Stored records:

------------------------------------------------------------

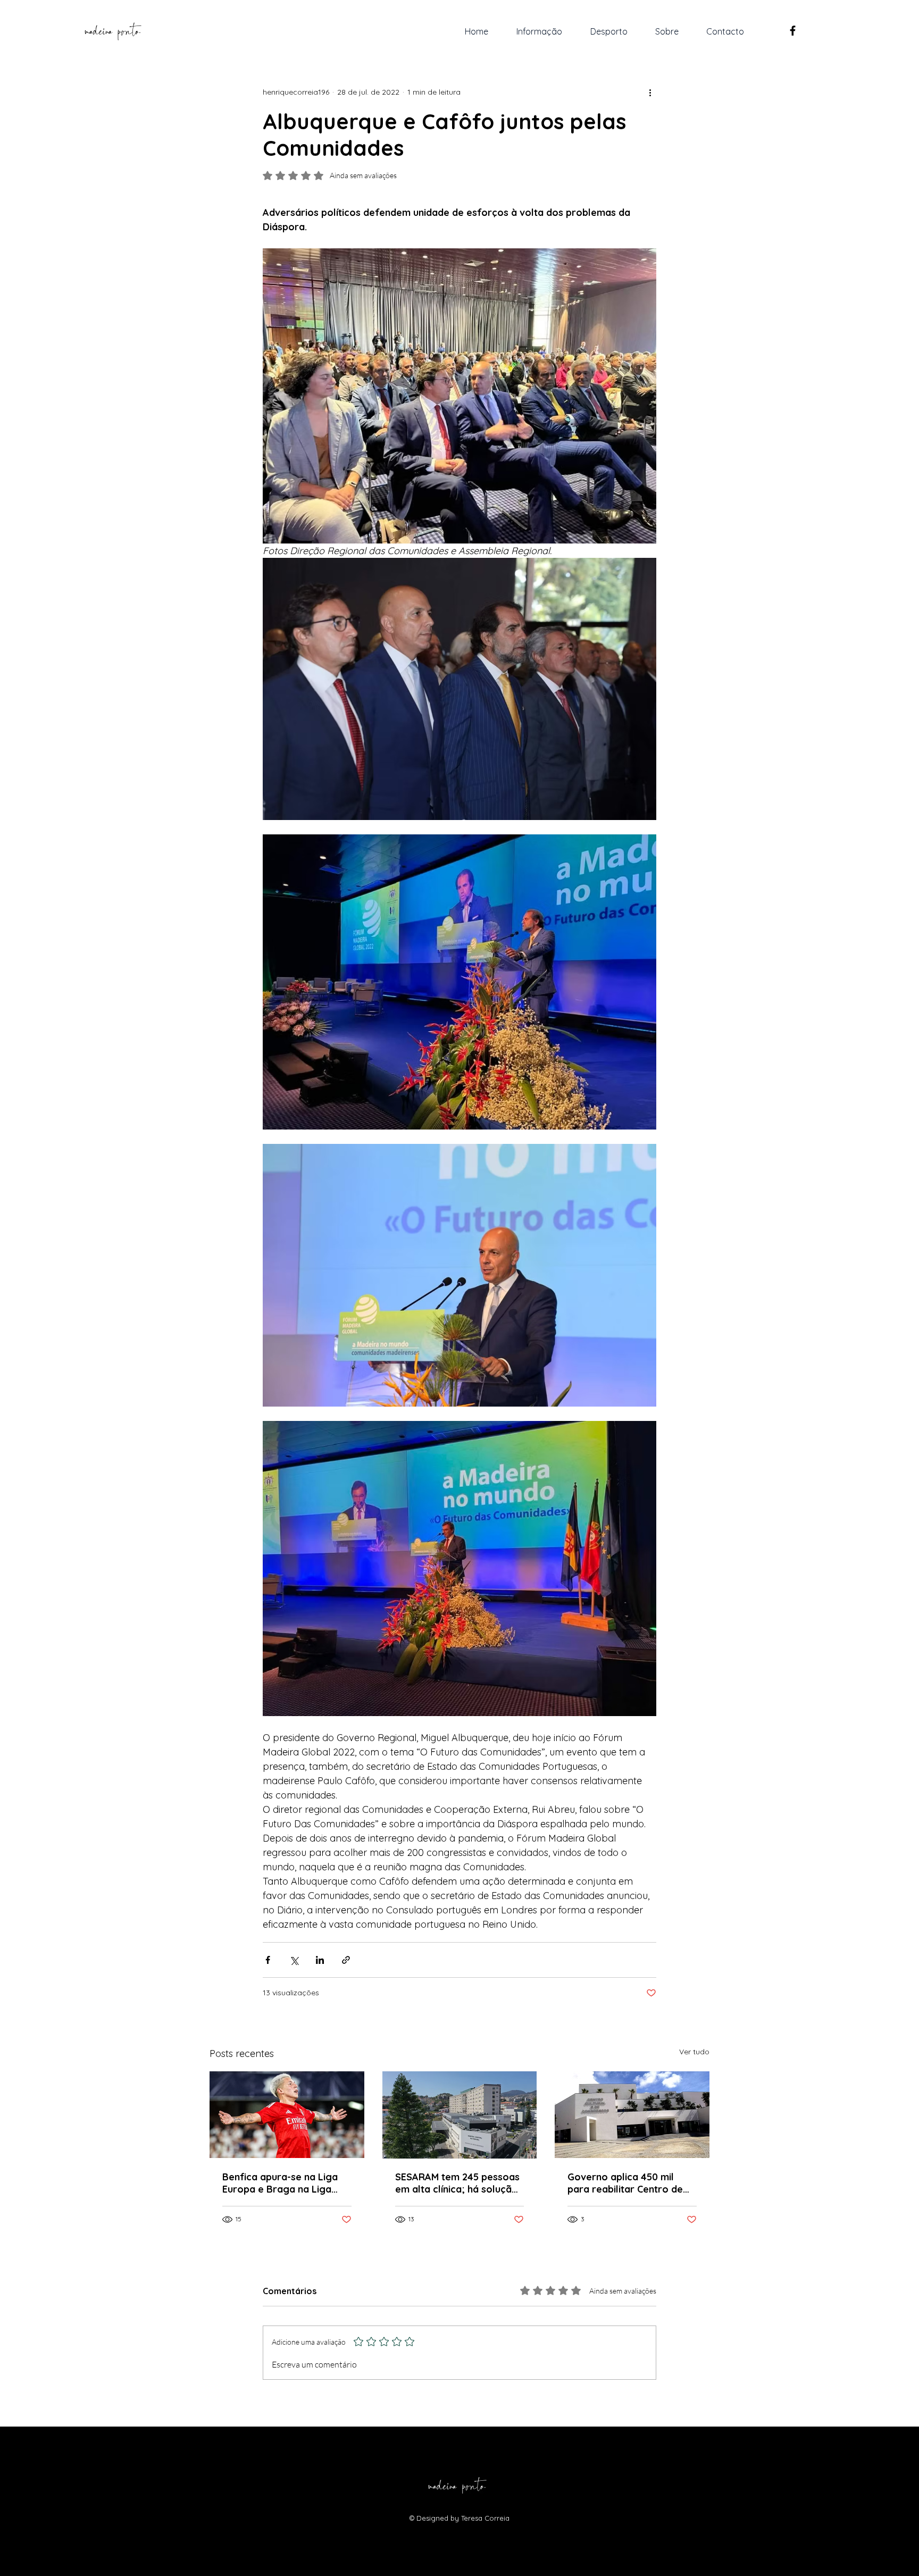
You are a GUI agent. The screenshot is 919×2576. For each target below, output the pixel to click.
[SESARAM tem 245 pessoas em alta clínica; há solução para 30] (459, 2115)
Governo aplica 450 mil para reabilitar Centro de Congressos (625, 2183)
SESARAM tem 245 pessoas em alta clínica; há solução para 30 (457, 2183)
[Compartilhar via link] (346, 1960)
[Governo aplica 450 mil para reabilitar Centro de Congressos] (632, 2114)
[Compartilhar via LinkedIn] (320, 1960)
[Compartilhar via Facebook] (268, 1960)
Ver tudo (694, 2051)
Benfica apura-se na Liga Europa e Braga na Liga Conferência (280, 2183)
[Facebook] (792, 30)
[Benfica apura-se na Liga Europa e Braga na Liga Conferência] (287, 2114)
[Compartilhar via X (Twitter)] (294, 1960)
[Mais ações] (650, 92)
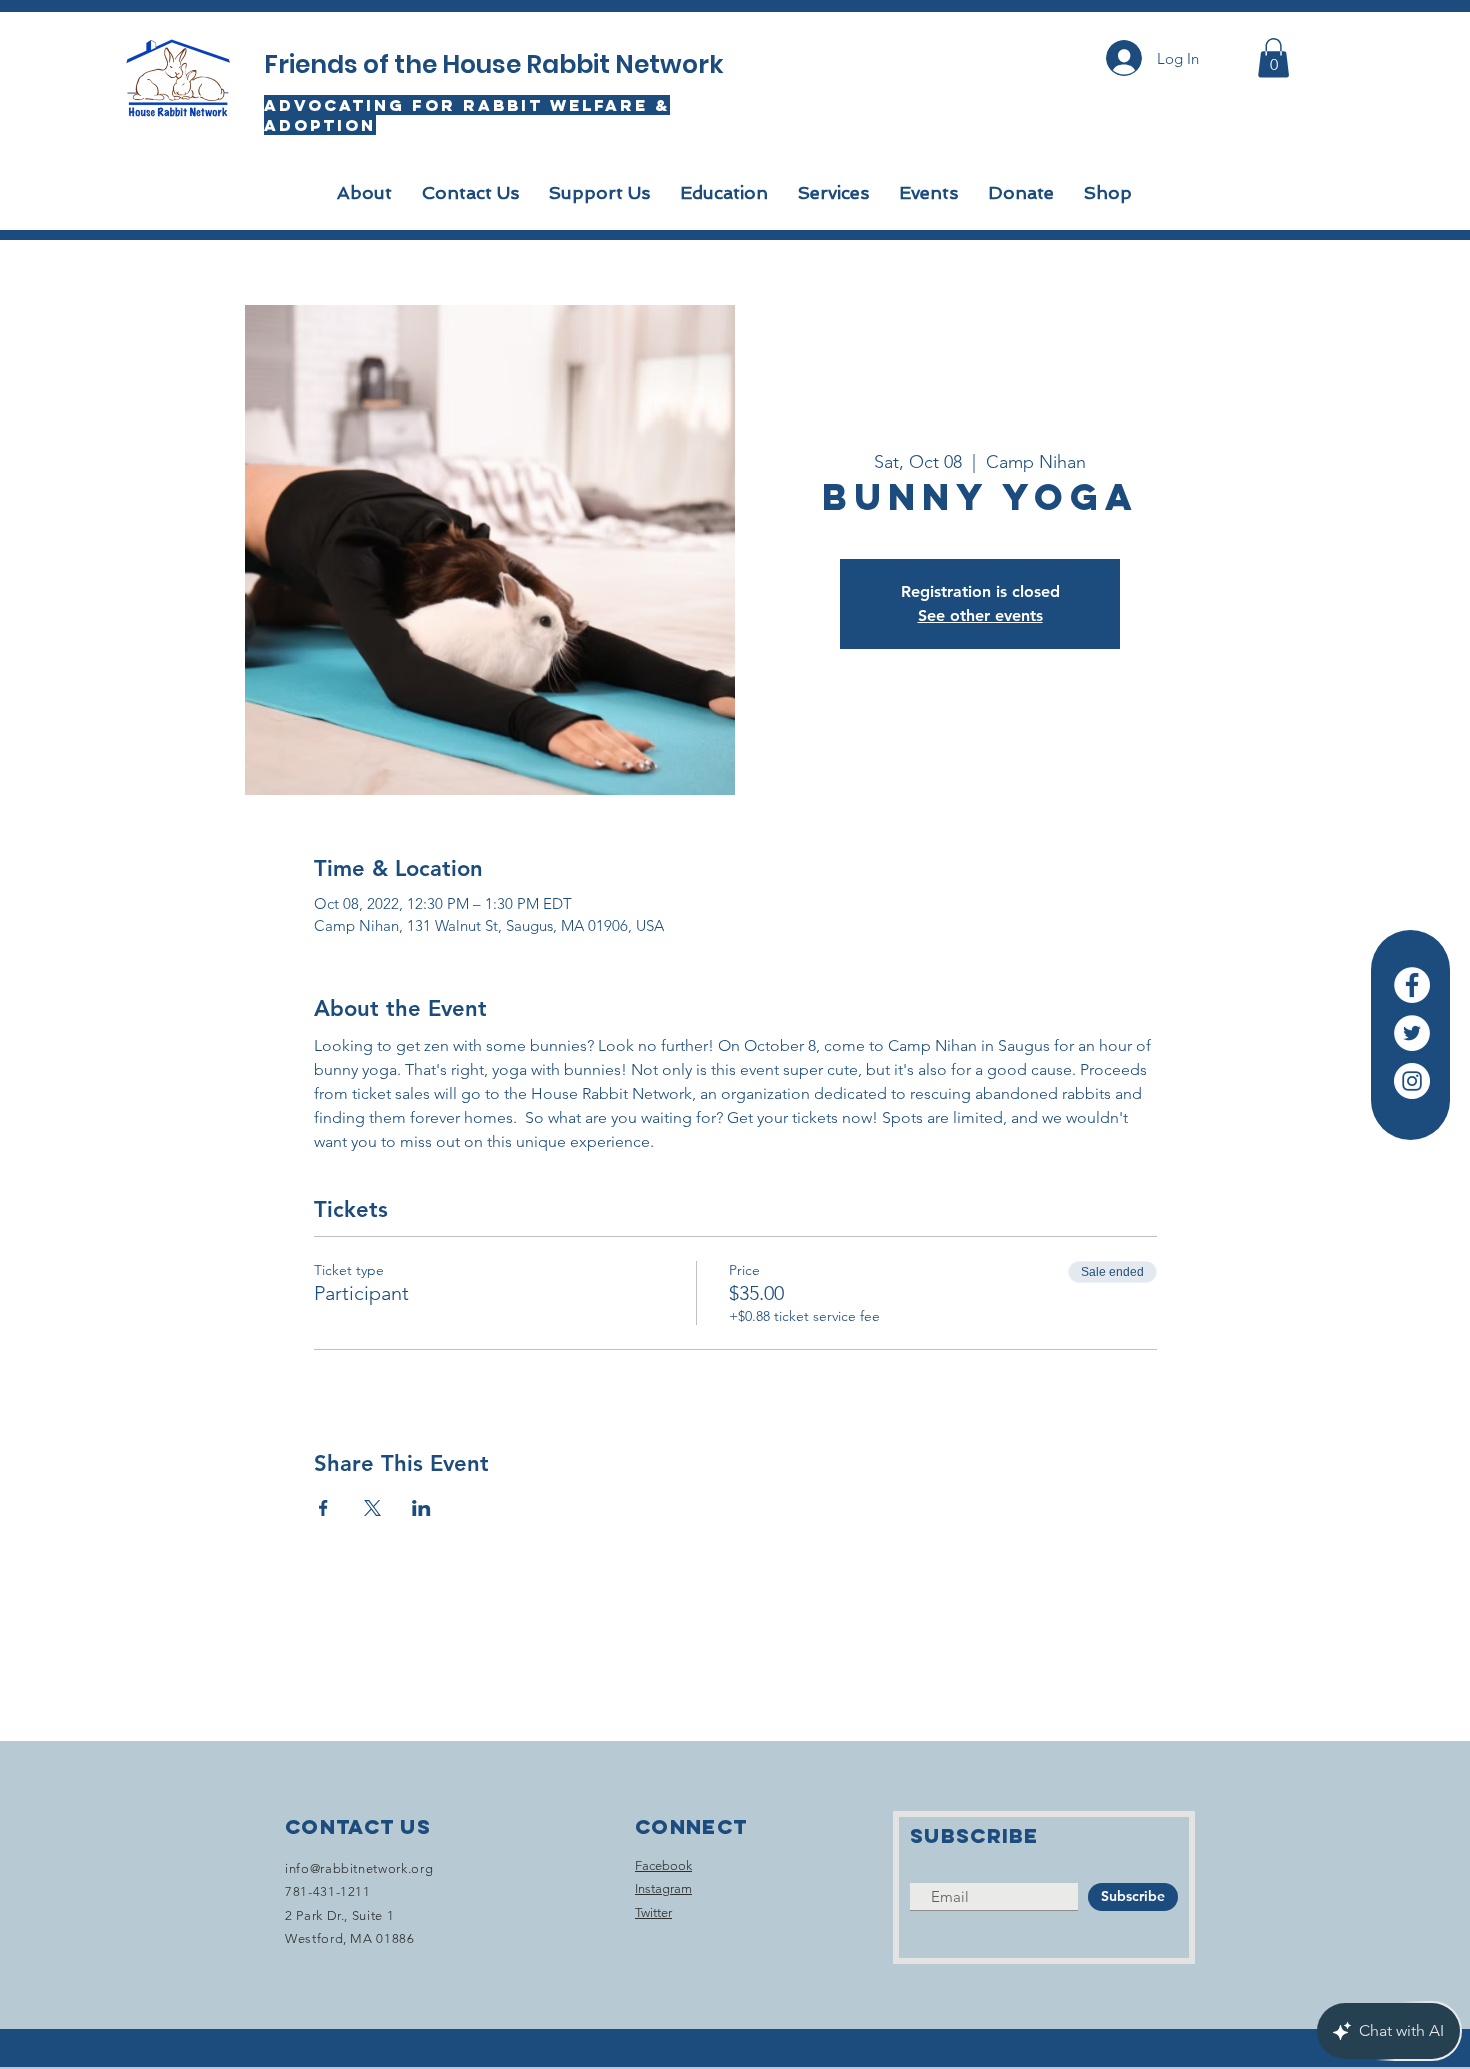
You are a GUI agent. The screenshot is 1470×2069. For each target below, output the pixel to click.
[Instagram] (1412, 1081)
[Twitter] (1412, 1033)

------------------------------------------------------------

Within the data, tally each line containing the string "click". Answer with the number by itself.

2